A car hit me once, but it was okay because I’m autoimmune
My daughter told me I was a dumb piece of poop today
Feeling grateful for all the years I spent in college and my response was, “ well so are you”
*person walks past me minding his business and not bothering me in any way*
“What’s this idiot doing?”
Good thing “you only live once” has really caught on otherwise we might all kill ourselves like it’s no big deal
Watched my friend flop face first onto a motel bedspread. I had no idea she was such a risk taker.

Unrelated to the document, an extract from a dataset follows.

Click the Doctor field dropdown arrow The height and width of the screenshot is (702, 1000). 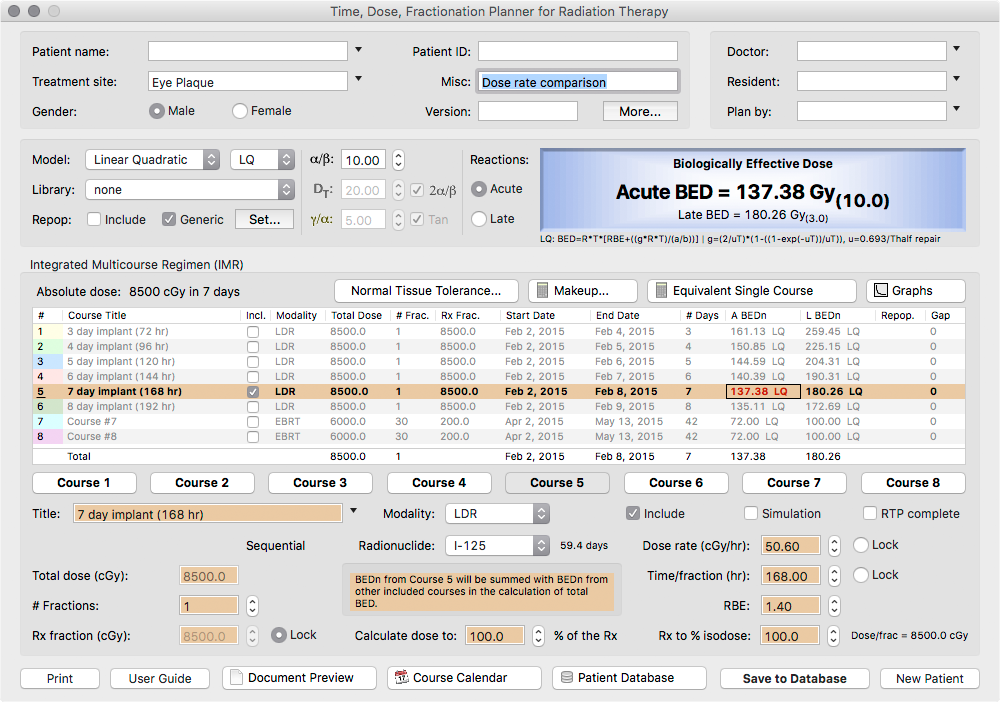coord(957,49)
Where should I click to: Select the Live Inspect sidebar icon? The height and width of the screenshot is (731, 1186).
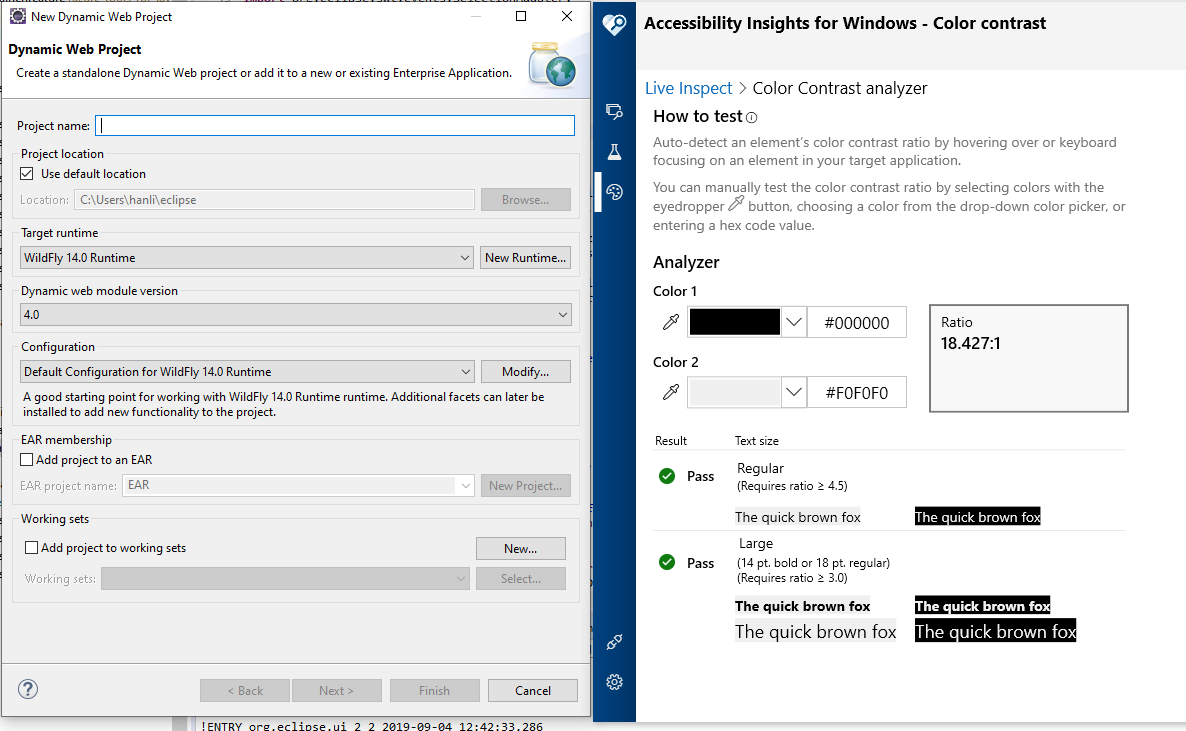coord(613,111)
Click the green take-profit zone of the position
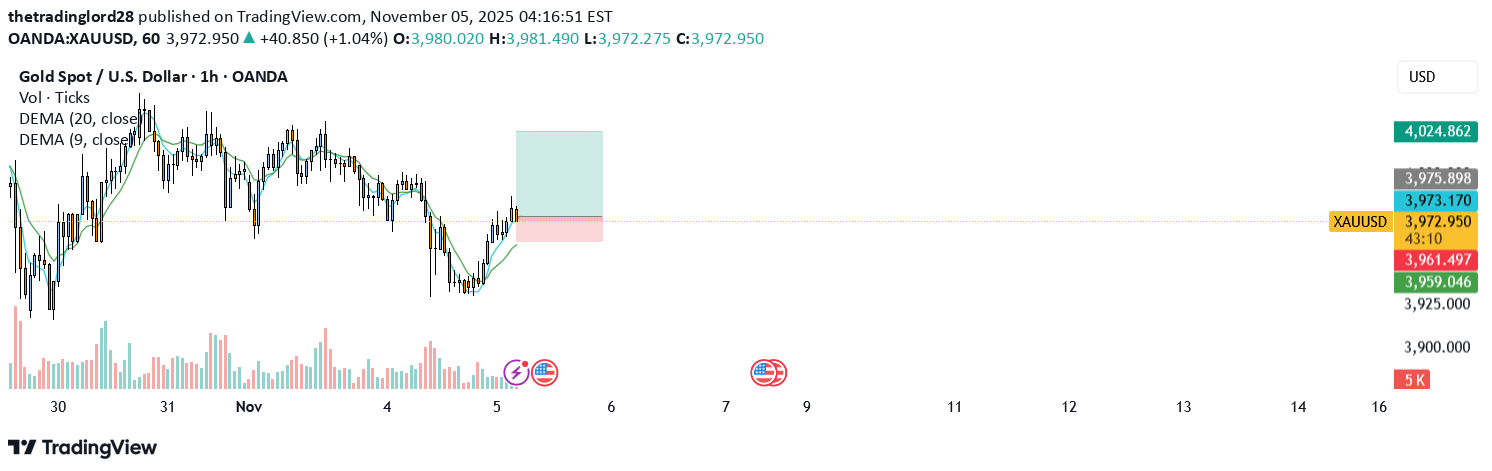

You know what doesn’t charge $20.00+/month and prevent you from sharing a password?
A book.
I may not know much about a lot of things, but this fact I’m sure of:
A smoke detector battery will never go dead during the day.
Barbie didn’t give me a poor body image; Barbie taught me you can’t reattach a head once it’s been removed from the body.

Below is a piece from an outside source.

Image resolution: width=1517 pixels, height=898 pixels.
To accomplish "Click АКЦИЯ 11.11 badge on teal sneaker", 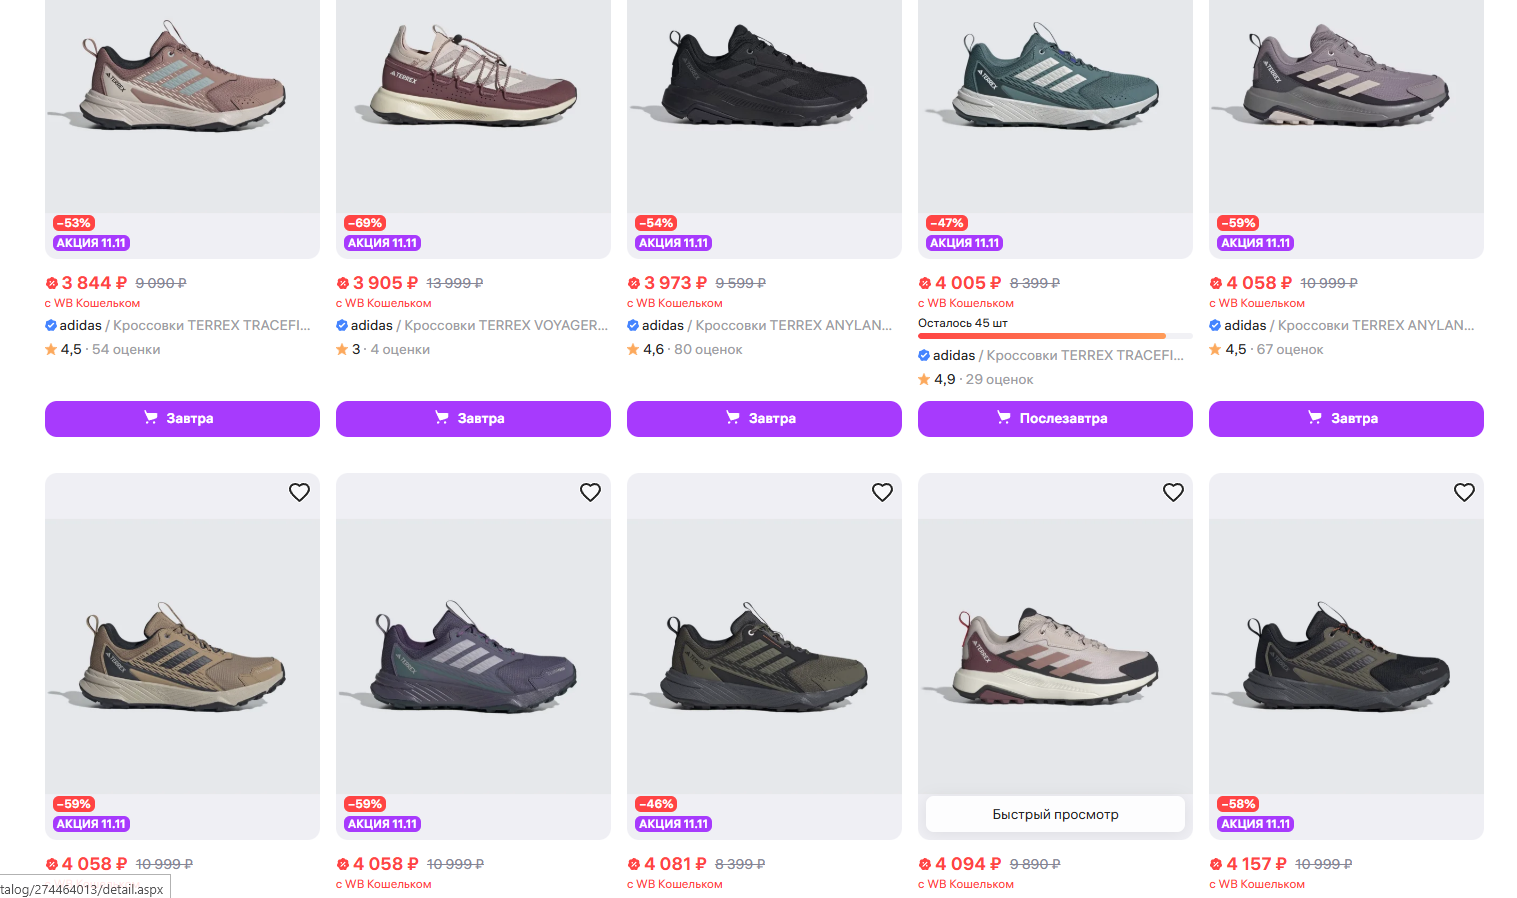I will tap(965, 243).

My dad had a weird sense of humor. When I was 5, I tried to “dig a hole to China.” The next day when I went back to dig more, there were egg rolls in the hole
People buying a plunger are usually not in a good mood.
BOSS: you’re fired
ME: please give me another chance, I’m struggling to put food on the table
BOSS: that’s the problem…you’re the worst waiter I’ve ever hired
I use the phrase “when I win the lottery” a lot for someone who never buys any lottery tickets.
How come nobody’s made an anti-depressant called “Les Miserables”?
Friend: do you regret becoming a father?
Me: no way. I wouldn’t trade it for anything in the world.
Friend: you want the rest of my fries?
Me: touché…*mouth full of fries* touché.
i told 8 it was time for bed last night and he pulled out a bag from my favorite donut shop with a donut in it that he got earlier in the day so he could bribe me into letting him stay up. it worked.
At the zoo, you have to drag me away from the otter pool. The promise of a soft pretzel usually does it.
My husband drives me to drink.
Unless a friend volunteers.
I love it when Google maps takes me on a little adventure. Dirt road along the highway? Don’t mind if I do.
Bladder: I have to go
Laziness: Hang in there, champ
[cow pushing 5 shopping carts out of store]
Ugh, why do I keep shopping for groceries on 4 empty stomachs
Me: What sound do dogs make?
3-year-old: Woof woof.
Me: Horses?
3: Neigh.
Me: Pigs?
3: Sizzle sizzle.
Somebody understands bacon.
When I was younger, I’d sit in class and think “Ugh, when am I ever going to need to know this stuff in the REAL world??” But then I grew up and discovered that I actually do have to play hot cross buns on the recorder like almost every day.
I have an ungodly amount of Taco Bell hot sauce packets for being a grown woman who’s nutritionally responsible for two children.
My iPod can hold over 3,000 songs, or one voicemail from my mom..
Hot housemate: I miss my boyfriend
Me: The doctor?
Her: He never comes over anymore
Me *smiling at my room full of apples* yeah it’s so weird
[office]
BOSS: are you busy
ME: would you like me to be
Put all your neighbors names on your Halloween tombstones in your front yard and wink when you’re outside and they walk by.
“Sensitive” guys who only retweet chicks, you’re not fooling anyone.
A co-worker just used the word “elderly” to describe someone my age and that’s why I had to kill her.